Record set.
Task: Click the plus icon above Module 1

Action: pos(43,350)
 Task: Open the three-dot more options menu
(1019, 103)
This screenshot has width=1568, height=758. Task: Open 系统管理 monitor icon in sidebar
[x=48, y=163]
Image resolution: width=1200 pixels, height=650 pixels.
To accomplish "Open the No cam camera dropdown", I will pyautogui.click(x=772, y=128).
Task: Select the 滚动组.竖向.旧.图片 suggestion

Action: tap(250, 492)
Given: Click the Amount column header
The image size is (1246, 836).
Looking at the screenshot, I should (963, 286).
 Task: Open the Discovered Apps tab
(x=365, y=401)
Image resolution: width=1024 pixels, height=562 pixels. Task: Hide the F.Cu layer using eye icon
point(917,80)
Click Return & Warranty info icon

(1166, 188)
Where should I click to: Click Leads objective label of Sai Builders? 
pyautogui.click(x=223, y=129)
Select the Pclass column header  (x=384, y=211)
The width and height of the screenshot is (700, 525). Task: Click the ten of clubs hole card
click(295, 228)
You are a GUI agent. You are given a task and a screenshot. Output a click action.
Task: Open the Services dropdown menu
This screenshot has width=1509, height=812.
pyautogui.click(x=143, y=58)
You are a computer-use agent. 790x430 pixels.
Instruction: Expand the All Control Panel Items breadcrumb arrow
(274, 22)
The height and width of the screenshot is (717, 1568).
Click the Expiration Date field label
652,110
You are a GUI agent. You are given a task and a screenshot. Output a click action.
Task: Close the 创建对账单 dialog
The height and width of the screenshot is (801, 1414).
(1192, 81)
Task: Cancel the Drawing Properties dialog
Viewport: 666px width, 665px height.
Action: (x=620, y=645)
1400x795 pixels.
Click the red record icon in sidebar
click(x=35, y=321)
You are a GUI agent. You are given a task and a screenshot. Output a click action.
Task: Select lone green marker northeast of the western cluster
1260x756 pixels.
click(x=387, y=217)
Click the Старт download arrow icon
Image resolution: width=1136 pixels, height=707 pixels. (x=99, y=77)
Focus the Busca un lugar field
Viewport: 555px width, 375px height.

Exercise brief. Nothing but the exact lines of the data above, from the line containing "1400x795 pixels." through the last, should appear in the answer.

Your solution.
1400x795 pixels.
Click the red record icon in sidebar
click(x=35, y=321)
You are a GUI agent. You are given a task and a screenshot. Output a click action.
Task: Select lone green marker northeast of the western cluster
1260x756 pixels.
click(x=387, y=217)
Click the Старт download arrow icon
Image resolution: width=1136 pixels, height=707 pixels. (x=99, y=77)
Focus the Busca un lugar field
Viewport: 555px width, 375px height.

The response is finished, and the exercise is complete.